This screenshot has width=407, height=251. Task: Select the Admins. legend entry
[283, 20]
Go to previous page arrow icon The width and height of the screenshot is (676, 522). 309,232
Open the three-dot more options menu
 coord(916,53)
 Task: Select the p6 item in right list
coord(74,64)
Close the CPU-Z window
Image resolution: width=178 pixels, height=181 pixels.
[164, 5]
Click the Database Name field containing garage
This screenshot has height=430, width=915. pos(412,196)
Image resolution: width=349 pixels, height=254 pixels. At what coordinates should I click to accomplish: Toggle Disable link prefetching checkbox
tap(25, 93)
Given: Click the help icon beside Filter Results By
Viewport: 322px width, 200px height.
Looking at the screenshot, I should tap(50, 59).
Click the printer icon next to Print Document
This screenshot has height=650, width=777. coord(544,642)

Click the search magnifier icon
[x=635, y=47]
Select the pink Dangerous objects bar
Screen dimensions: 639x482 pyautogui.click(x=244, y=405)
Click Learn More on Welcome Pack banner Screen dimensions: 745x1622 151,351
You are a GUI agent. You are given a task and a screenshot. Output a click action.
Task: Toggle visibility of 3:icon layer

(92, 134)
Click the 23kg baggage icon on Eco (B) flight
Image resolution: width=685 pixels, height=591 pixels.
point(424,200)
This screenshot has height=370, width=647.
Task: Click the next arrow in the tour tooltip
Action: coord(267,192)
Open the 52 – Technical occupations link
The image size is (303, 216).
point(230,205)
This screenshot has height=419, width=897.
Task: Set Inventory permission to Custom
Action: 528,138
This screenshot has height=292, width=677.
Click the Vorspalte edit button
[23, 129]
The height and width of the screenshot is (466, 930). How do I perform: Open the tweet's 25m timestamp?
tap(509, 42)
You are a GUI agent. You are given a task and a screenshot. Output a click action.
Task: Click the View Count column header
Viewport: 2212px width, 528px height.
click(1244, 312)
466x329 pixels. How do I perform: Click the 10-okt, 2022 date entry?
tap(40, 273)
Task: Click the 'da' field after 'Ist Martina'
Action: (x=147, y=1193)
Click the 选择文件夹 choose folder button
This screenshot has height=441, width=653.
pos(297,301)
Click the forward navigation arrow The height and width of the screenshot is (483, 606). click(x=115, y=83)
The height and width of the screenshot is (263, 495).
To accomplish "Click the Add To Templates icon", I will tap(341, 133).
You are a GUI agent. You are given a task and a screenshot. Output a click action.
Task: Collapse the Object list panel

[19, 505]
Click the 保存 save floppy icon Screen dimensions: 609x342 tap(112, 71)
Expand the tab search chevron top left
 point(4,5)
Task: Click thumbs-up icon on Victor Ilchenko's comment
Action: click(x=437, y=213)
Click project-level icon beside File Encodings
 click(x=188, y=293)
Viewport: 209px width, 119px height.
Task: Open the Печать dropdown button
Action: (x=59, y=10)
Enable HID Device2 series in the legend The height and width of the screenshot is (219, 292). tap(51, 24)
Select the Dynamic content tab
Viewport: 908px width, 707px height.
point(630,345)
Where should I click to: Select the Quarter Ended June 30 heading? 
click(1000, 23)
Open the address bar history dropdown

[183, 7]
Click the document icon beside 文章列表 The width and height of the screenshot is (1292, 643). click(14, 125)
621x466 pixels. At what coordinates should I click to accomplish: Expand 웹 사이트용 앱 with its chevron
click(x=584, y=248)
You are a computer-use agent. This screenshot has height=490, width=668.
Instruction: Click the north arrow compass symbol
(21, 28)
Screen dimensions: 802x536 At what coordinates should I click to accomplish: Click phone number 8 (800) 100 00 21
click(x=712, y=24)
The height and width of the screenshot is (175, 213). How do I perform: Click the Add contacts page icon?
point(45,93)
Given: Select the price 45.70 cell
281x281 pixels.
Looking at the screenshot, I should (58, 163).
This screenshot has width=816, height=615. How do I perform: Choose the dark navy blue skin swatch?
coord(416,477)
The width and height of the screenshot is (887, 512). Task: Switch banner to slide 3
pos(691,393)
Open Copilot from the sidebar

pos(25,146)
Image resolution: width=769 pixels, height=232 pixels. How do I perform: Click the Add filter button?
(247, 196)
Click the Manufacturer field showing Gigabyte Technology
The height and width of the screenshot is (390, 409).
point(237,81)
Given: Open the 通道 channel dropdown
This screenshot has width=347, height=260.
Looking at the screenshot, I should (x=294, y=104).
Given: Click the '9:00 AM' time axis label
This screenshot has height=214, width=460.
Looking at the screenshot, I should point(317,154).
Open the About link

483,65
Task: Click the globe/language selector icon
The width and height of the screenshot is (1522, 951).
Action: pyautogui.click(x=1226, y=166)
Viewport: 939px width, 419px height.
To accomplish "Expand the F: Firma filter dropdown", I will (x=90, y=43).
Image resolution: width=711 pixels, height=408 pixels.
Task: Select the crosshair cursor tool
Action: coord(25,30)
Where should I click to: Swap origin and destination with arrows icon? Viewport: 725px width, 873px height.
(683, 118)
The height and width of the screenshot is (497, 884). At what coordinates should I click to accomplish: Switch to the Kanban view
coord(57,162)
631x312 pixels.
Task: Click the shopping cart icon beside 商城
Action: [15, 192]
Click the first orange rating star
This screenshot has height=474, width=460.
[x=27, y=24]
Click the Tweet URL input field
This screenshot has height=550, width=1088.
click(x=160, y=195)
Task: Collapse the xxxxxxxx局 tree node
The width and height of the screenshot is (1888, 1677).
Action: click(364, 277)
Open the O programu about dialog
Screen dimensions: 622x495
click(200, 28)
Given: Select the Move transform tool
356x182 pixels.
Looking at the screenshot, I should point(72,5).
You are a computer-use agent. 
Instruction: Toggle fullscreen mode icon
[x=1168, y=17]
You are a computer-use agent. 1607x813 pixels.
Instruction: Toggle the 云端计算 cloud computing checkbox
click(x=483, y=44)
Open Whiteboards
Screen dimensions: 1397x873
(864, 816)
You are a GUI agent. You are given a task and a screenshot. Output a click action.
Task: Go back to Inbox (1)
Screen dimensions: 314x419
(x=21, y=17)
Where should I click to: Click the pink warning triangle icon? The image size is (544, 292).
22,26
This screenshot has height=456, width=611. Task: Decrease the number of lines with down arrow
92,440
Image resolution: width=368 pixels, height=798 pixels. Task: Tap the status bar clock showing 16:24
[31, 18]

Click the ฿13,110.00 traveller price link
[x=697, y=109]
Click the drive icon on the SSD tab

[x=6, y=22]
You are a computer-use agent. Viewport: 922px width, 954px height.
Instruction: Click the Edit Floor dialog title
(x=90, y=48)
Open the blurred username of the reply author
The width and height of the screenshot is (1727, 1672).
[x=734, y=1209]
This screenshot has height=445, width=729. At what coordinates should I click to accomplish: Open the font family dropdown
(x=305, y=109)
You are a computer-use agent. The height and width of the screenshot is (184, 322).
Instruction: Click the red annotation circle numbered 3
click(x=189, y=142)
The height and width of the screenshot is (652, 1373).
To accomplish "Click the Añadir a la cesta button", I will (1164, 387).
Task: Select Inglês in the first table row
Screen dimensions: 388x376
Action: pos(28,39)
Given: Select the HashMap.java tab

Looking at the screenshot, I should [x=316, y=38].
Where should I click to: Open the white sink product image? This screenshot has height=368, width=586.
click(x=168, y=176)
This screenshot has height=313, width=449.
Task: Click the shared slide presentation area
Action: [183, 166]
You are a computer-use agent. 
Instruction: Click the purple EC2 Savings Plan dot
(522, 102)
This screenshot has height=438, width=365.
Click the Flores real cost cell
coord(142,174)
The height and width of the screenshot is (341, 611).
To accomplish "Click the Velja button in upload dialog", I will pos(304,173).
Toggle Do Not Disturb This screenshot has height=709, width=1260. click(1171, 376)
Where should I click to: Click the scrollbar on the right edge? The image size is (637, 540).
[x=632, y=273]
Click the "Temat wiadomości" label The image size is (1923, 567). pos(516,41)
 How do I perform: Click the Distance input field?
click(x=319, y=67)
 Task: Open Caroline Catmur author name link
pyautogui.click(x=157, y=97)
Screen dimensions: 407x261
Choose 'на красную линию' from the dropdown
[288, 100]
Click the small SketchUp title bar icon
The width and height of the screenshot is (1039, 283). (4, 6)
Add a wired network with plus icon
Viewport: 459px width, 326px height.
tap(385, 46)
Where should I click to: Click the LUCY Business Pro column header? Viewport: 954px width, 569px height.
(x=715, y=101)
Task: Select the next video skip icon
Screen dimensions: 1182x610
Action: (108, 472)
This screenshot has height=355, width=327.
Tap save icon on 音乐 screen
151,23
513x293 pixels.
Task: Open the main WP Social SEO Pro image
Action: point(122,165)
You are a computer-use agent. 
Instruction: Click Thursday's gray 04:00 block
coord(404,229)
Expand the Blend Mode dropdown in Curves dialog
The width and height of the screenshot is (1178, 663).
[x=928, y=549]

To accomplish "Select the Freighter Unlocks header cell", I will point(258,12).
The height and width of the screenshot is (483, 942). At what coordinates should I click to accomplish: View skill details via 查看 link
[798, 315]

Your objective →
Show each line of the records above containing "first".

Solution →
Click the first orange rating star
Task: Select Inglês in the first table row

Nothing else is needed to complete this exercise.